According to the terms of the Settlement Agreement, we apply New York law. A-283. See Lauritzen v. Larsen, 345 U.S. 571, 588-89 (1953) ("Except as forbidden by some public policy, the tendency of the law is to apply in contract matters the law which the parties intended to apply."). "[I]f a contract is unambiguous on its face, the parties' rights under such a contract should be determined solely by the terms expressed in the instrument itself rather than from extrinsic evidence as to terms that were not expressed or judicial views as to what terms might be preferable." Waldman v. Riedinger, 423 F.3d 145, 149 (2d Cir. 2005) (internal quotation marks omitted and alteration in original).
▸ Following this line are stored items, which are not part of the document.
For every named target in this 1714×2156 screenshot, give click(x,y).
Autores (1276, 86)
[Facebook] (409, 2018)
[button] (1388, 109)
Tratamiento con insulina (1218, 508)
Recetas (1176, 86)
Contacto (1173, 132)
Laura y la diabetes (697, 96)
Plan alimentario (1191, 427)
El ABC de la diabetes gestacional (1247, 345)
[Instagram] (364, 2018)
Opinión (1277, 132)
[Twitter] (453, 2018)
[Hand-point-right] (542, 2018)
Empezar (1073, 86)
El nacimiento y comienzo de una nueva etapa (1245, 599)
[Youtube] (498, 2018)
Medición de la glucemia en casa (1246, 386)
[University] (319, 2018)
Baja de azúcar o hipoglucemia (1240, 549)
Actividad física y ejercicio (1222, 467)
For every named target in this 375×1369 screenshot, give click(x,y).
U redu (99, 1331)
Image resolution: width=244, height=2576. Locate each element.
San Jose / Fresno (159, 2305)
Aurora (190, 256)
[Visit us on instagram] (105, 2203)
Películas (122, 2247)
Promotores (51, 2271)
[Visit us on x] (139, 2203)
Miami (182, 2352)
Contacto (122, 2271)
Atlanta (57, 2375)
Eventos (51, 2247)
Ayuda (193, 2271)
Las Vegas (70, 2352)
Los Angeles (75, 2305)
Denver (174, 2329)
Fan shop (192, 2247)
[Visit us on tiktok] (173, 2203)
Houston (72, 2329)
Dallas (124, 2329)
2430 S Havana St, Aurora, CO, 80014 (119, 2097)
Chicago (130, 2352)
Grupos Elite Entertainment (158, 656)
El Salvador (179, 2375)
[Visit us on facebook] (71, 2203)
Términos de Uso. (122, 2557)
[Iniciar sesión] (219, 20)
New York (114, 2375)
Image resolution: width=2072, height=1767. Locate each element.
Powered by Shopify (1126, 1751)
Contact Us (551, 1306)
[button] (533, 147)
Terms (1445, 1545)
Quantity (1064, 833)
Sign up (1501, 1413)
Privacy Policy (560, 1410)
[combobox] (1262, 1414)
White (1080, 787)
Contract language can be considered unambiguous when it has "a definite and precise meaning, unattended by danger of misconception in the purport of the [contract] itself, and concerning which there is no reasonable basis for a difference of opinion." Care Travel Co. v. Pan Am. World Airways, Inc., 944 F.2d 983 (2d Cir. 1991) (internal quotation marks omitted and alteration in original).
In its October 22, 2009 order, the District Court explained that
SPA 29.
Both Priceline and defendants argue that the District Court's exclusion of Priceline is based on a misinterpretation of the terms of the Settlement Agreement. Specifically, they argue that the District Court erred in excluding Priceline from the settlement class by relying upon concepts of "uniqueness" and "sophistication" that do not appear in the Settlement Agreement. They argue, moreover, that the District Court erred by considering the details of Priceline's complex credit relationship with Wright bank, noting that according to the law of the Court, "[i]f a contract is unambiguous on its face, the parties' rights under such a contract should be determined solely by the terms expressed in the instrument itself rather than from extrinsic evidence," Waldman, 423 F.3d at 149 (internal quotation marks omitted).
The District Court acknowledged that the terms of the Settlement Agreement are broad, and that there is no requirement in the Settlement Agreement that class members need to be consumers. It nevertheless denied Priceline membership in the class, reasoning that Priceline could not be considered a card holder under any "reasonable" concept of the term "card holder."
We agree that Priceline's relationship with the credit card companies evinces a more complicated relationship than that of other members of the class in this matter, and are satisfied that the District Court offered an adequate explanation of why Priceline was excluded. Although corporate entities may use more complicated credit methods than individual card holders, in this case we agree that Priceline did not fit into the definition of a class member described in the Settlement Agreement.